1. Forum
  2. Usenet
  3. COMP.MAIL.SENDMAIL

  • STS causes mail to be deferred

    From Marco Moock@21:1/5 to All on Fri Dec 27 17:26:22 2024
    Hello!

    I am using 8.18.1-6~bpo12+1, openssl 3.0.15-1~deb12u1 and postfix-mta-sts-resolver 1.1.2-1.1

    I see that some mail is being deferred to MS and Gmail.
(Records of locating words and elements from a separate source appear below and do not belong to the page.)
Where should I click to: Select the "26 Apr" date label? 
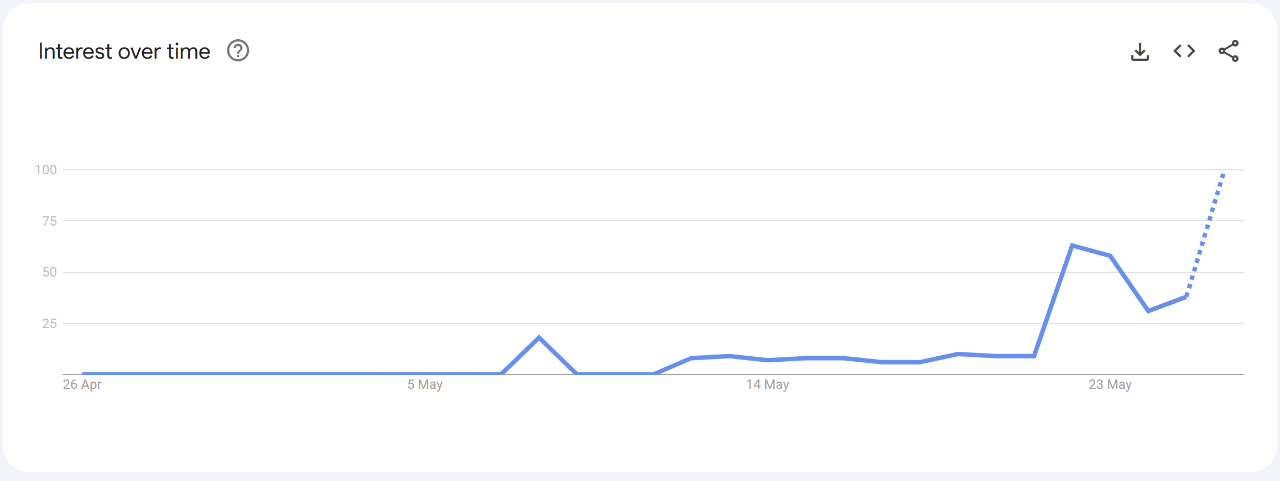point(82,385)
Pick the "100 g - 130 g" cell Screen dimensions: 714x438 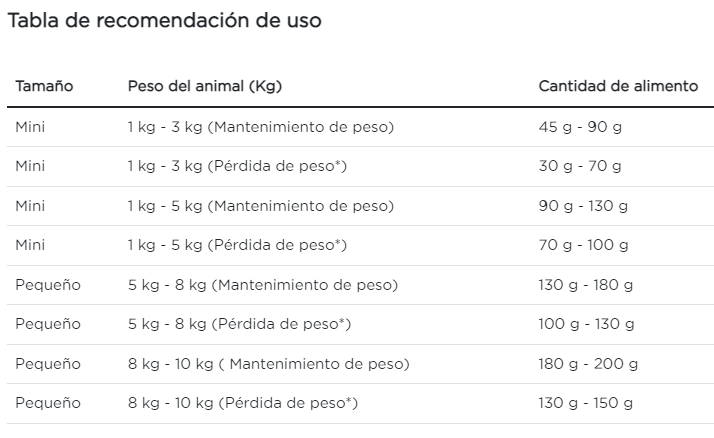pyautogui.click(x=586, y=324)
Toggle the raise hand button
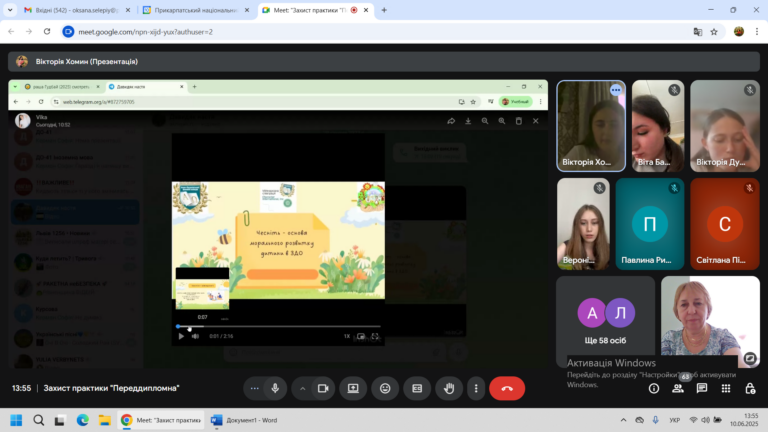Image resolution: width=768 pixels, height=432 pixels. [449, 388]
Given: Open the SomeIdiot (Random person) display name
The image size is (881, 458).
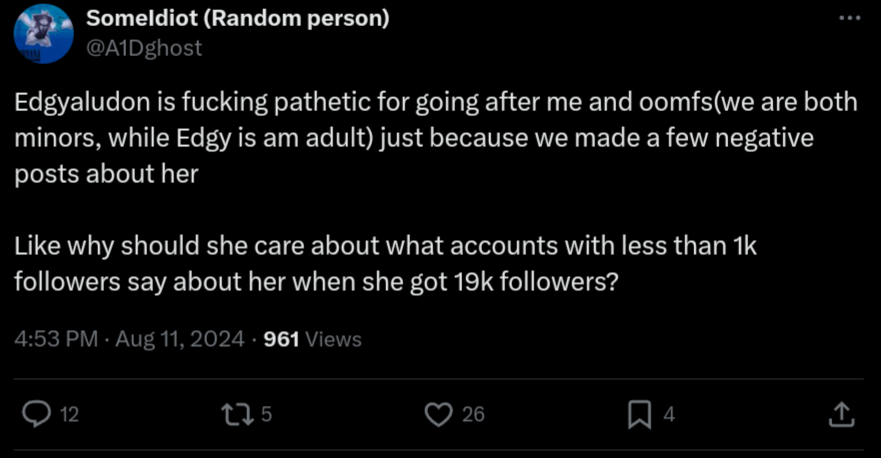Looking at the screenshot, I should [238, 18].
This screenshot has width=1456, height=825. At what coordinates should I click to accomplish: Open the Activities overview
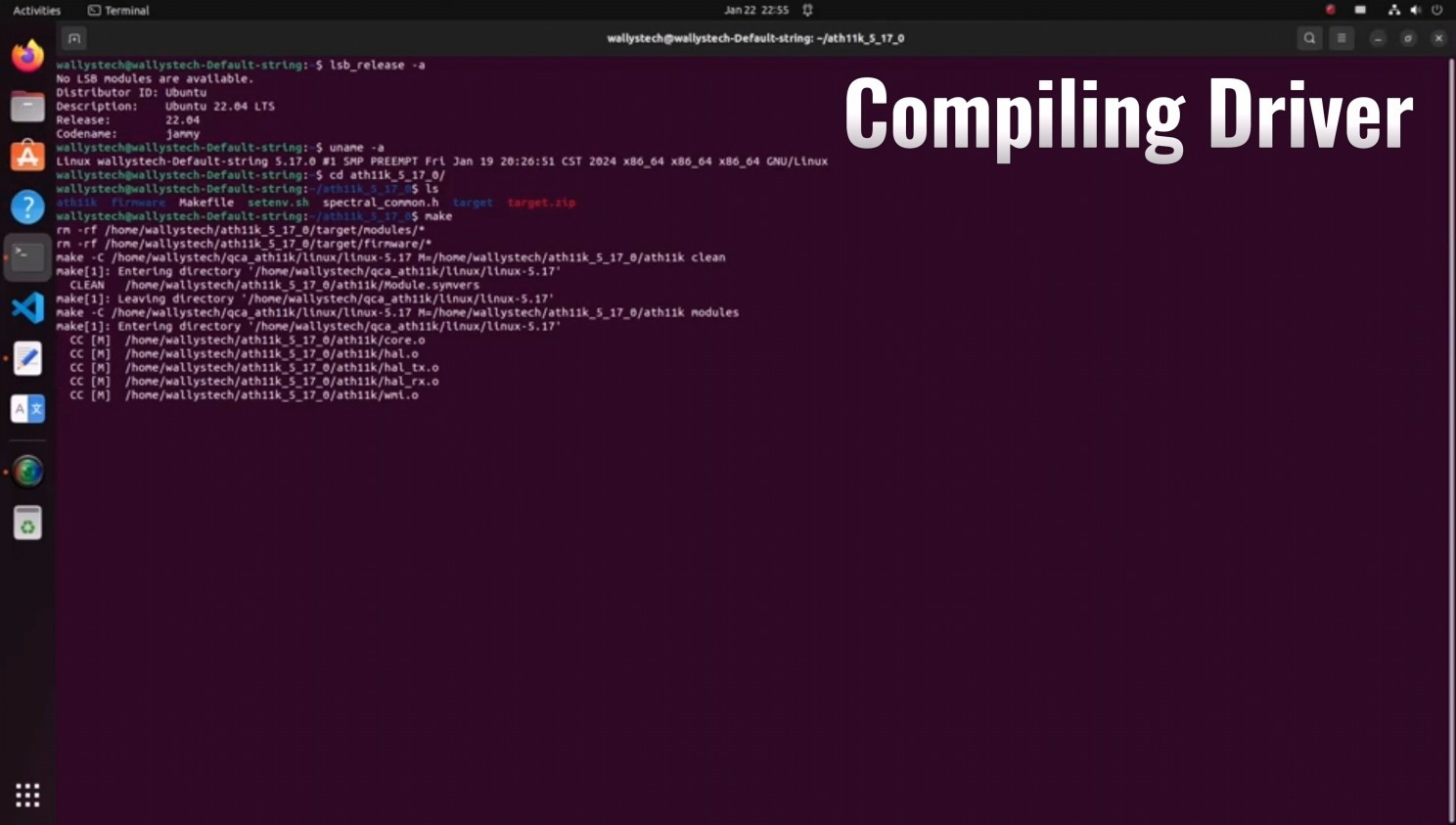coord(36,10)
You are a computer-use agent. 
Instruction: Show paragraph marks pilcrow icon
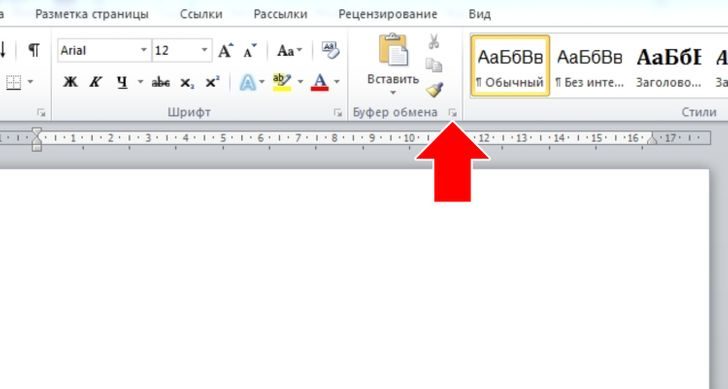pyautogui.click(x=34, y=50)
If I disable
    sts, the mail goes out.

    Running /var/spool/mqueue/4BQ7S9xS386605 (sequence 2 of 2) <[email protected]>... Connecting to microsoft-com.mail.protection.outlook.com. via esmtp... 220 BL6PEPF0002256F.mail.protection.outlook.com Microsoft ESMTP MAIL
    Service ready at Thu, 26 Dec 2024 20:37:06 +0000 [08DD2281F2EBE627]
    EHLO srv1.dorfdsl.de
    250-BL6PEPF0002256F.mail.protection.outlook.com Hello
    [2a01:170:118f:3::22] 250-SIZE 157286400
    250-PIPELINING
    250-DSN
    250-ENHANCEDSTATUSCODES
    250-STARTTLS
    250-8BITMIME
    250-BINARYMIME
    250-CHUNKING
    250 SMTPUTF8
    STARTTLS
    220 2.0.0 SMTP server ready
    QUIT
    221 2.0.0 Service closing transmission channel
    <[email protected]>... Deferred: 403 4.7.0 authentication failed
    Closing connection to microsoft-com.mail.protection.outlook.com.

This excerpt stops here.